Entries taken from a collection

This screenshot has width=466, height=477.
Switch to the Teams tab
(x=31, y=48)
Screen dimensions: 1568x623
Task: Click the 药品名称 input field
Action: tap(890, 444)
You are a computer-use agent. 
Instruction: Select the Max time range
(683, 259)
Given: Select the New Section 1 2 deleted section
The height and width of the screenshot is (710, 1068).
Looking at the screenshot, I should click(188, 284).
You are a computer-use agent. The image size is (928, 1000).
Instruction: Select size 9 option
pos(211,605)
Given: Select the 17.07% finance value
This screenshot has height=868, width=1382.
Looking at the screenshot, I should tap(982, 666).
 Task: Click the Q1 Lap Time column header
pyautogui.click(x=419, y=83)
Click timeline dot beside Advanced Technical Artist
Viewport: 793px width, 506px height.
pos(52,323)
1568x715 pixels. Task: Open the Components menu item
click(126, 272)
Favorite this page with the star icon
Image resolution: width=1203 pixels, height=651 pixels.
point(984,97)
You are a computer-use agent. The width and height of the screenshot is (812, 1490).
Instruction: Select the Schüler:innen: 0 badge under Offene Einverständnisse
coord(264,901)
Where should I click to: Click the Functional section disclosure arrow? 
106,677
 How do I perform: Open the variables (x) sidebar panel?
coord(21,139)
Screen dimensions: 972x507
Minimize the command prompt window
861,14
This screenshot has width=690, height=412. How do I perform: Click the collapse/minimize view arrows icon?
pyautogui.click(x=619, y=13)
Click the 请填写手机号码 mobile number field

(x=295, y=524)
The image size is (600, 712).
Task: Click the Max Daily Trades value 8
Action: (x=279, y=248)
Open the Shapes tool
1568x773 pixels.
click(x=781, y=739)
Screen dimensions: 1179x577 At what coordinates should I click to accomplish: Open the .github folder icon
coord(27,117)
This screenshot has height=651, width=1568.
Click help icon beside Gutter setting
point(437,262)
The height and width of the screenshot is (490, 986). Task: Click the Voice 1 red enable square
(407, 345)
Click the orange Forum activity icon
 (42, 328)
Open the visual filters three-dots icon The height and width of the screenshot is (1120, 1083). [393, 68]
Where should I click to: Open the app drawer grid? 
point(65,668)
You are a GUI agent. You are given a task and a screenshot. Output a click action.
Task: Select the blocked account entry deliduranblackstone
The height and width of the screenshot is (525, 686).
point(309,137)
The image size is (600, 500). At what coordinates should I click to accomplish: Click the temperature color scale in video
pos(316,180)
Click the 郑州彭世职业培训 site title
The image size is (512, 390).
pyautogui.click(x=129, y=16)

## What to do
Every record here must be output exactly, word for word.

## Answer to this task
This screenshot has width=466, height=477.
Switch to the Teams tab
(x=31, y=48)
Screen dimensions: 1568x623
Task: Click the 药品名称 input field
Action: tap(890, 444)
You are a computer-use agent. 
Instruction: Select the Max time range
(683, 259)
Given: Select the New Section 1 2 deleted section
The height and width of the screenshot is (710, 1068).
Looking at the screenshot, I should click(188, 284).
You are a computer-use agent. The image size is (928, 1000).
Instruction: Select size 9 option
pos(211,605)
Given: Select the 17.07% finance value
This screenshot has height=868, width=1382.
Looking at the screenshot, I should tap(982, 666).
 Task: Click the Q1 Lap Time column header
pyautogui.click(x=419, y=83)
Click timeline dot beside Advanced Technical Artist
Viewport: 793px width, 506px height.
pos(52,323)
1568x715 pixels. Task: Open the Components menu item
click(126, 272)
Favorite this page with the star icon
Image resolution: width=1203 pixels, height=651 pixels.
point(984,97)
You are a computer-use agent. The width and height of the screenshot is (812, 1490).
Instruction: Select the Schüler:innen: 0 badge under Offene Einverständnisse
coord(264,901)
Where should I click to: Click the Functional section disclosure arrow? 
106,677
 How do I perform: Open the variables (x) sidebar panel?
coord(21,139)
Screen dimensions: 972x507
Minimize the command prompt window
861,14
This screenshot has width=690, height=412. How do I perform: Click the collapse/minimize view arrows icon?
pyautogui.click(x=619, y=13)
Click the 请填写手机号码 mobile number field

(x=295, y=524)
The image size is (600, 712).
Task: Click the Max Daily Trades value 8
Action: (x=279, y=248)
Open the Shapes tool
1568x773 pixels.
click(x=781, y=739)
Screen dimensions: 1179x577 At what coordinates should I click to accomplish: Open the .github folder icon
coord(27,117)
This screenshot has height=651, width=1568.
Click help icon beside Gutter setting
point(437,262)
The height and width of the screenshot is (490, 986). Task: Click the Voice 1 red enable square
(407, 345)
Click the orange Forum activity icon
 (42, 328)
Open the visual filters three-dots icon The height and width of the screenshot is (1120, 1083). [393, 68]
Where should I click to: Open the app drawer grid? 
point(65,668)
You are a GUI agent. You are given a task and a screenshot. Output a click action.
Task: Select the blocked account entry deliduranblackstone
The height and width of the screenshot is (525, 686).
point(309,137)
The image size is (600, 500). At what coordinates should I click to accomplish: Click the temperature color scale in video
pos(316,180)
Click the 郑州彭世职业培训 site title
The image size is (512, 390).
pyautogui.click(x=129, y=16)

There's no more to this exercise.